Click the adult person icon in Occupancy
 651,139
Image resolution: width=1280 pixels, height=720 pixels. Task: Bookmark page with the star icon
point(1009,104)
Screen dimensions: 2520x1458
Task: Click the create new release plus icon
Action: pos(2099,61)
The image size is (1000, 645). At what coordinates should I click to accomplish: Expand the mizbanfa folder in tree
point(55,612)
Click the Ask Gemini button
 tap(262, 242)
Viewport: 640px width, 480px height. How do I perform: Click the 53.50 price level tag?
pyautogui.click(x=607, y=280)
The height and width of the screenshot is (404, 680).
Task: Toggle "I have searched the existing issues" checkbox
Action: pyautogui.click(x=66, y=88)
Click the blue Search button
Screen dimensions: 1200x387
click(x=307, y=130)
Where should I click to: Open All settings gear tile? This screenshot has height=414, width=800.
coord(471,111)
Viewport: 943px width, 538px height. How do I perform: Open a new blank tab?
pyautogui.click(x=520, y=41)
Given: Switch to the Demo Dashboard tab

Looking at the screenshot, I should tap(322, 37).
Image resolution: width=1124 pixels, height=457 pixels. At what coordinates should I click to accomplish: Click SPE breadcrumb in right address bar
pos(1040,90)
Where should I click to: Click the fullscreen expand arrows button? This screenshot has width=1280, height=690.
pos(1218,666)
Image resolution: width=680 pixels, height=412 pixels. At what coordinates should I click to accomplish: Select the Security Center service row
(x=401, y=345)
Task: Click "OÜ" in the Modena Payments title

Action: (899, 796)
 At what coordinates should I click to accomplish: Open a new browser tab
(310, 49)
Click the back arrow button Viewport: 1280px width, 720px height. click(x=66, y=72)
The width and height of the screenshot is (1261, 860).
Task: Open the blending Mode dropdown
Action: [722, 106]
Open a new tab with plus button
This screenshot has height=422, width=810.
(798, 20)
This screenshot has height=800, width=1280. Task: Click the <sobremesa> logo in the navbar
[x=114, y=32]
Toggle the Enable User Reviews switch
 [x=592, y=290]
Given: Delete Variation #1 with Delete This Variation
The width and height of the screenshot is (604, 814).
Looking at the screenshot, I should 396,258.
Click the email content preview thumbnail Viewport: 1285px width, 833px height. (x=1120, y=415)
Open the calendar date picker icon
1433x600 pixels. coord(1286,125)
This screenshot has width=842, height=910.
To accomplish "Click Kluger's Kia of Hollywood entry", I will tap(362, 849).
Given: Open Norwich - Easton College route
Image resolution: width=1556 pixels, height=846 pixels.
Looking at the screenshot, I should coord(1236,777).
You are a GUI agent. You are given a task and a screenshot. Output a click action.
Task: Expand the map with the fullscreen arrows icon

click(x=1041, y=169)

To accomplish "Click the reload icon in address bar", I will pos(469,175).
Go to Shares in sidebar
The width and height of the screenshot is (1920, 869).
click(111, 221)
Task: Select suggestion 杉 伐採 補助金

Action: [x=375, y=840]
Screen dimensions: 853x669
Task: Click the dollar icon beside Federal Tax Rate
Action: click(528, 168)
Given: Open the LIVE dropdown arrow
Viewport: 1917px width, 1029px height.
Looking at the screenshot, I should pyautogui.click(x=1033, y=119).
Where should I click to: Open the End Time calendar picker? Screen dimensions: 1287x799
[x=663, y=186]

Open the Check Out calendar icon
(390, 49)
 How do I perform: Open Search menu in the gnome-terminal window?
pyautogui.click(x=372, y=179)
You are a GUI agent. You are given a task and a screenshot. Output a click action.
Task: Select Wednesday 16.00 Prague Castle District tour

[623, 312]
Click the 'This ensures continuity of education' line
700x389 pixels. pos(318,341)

--------------------------------

* **DIRECTIONS**: Write out all the material exactly, keeping each word.

* **TASK RESULT**:
Click the adult person icon in Occupancy
 651,139
Image resolution: width=1280 pixels, height=720 pixels. Task: Bookmark page with the star icon
point(1009,104)
Screen dimensions: 2520x1458
Task: Click the create new release plus icon
Action: pos(2099,61)
The image size is (1000, 645). At what coordinates should I click to accomplish: Expand the mizbanfa folder in tree
point(55,612)
Click the Ask Gemini button
 tap(262, 242)
Viewport: 640px width, 480px height. How do I perform: Click the 53.50 price level tag?
pyautogui.click(x=607, y=280)
The height and width of the screenshot is (404, 680).
Task: Toggle "I have searched the existing issues" checkbox
Action: pyautogui.click(x=66, y=88)
Click the blue Search button
Screen dimensions: 1200x387
click(x=307, y=130)
Where should I click to: Open All settings gear tile? This screenshot has height=414, width=800.
coord(471,111)
Viewport: 943px width, 538px height. How do I perform: Open a new blank tab?
pyautogui.click(x=520, y=41)
Given: Switch to the Demo Dashboard tab

Looking at the screenshot, I should tap(322, 37).
Image resolution: width=1124 pixels, height=457 pixels. At what coordinates should I click to accomplish: Click SPE breadcrumb in right address bar
pos(1040,90)
Where should I click to: Click the fullscreen expand arrows button? This screenshot has width=1280, height=690.
pos(1218,666)
Image resolution: width=680 pixels, height=412 pixels. At what coordinates should I click to accomplish: Select the Security Center service row
(x=401, y=345)
Task: Click "OÜ" in the Modena Payments title

Action: (899, 796)
 At what coordinates should I click to accomplish: Open a new browser tab
(310, 49)
Click the back arrow button Viewport: 1280px width, 720px height. click(x=66, y=72)
The width and height of the screenshot is (1261, 860).
Task: Open the blending Mode dropdown
Action: [722, 106]
Open a new tab with plus button
This screenshot has height=422, width=810.
(798, 20)
This screenshot has height=800, width=1280. Task: Click the <sobremesa> logo in the navbar
[x=114, y=32]
Toggle the Enable User Reviews switch
 [x=592, y=290]
Given: Delete Variation #1 with Delete This Variation
The width and height of the screenshot is (604, 814).
Looking at the screenshot, I should 396,258.
Click the email content preview thumbnail Viewport: 1285px width, 833px height. (x=1120, y=415)
Open the calendar date picker icon
1433x600 pixels. coord(1286,125)
This screenshot has width=842, height=910.
To accomplish "Click Kluger's Kia of Hollywood entry", I will tap(362, 849).
Given: Open Norwich - Easton College route
Image resolution: width=1556 pixels, height=846 pixels.
Looking at the screenshot, I should coord(1236,777).
You are a GUI agent. You are given a task and a screenshot. Output a click action.
Task: Expand the map with the fullscreen arrows icon

click(x=1041, y=169)

To accomplish "Click the reload icon in address bar", I will pos(469,175).
Go to Shares in sidebar
The width and height of the screenshot is (1920, 869).
click(111, 221)
Task: Select suggestion 杉 伐採 補助金

Action: [x=375, y=840]
Screen dimensions: 853x669
Task: Click the dollar icon beside Federal Tax Rate
Action: click(528, 168)
Given: Open the LIVE dropdown arrow
Viewport: 1917px width, 1029px height.
Looking at the screenshot, I should pyautogui.click(x=1033, y=119).
Where should I click to: Open the End Time calendar picker? Screen dimensions: 1287x799
[x=663, y=186]

Open the Check Out calendar icon
(390, 49)
 How do I perform: Open Search menu in the gnome-terminal window?
pyautogui.click(x=372, y=179)
You are a GUI agent. You are given a task and a screenshot. Output a click action.
Task: Select Wednesday 16.00 Prague Castle District tour

[623, 312]
Click the 'This ensures continuity of education' line
700x389 pixels. pos(318,341)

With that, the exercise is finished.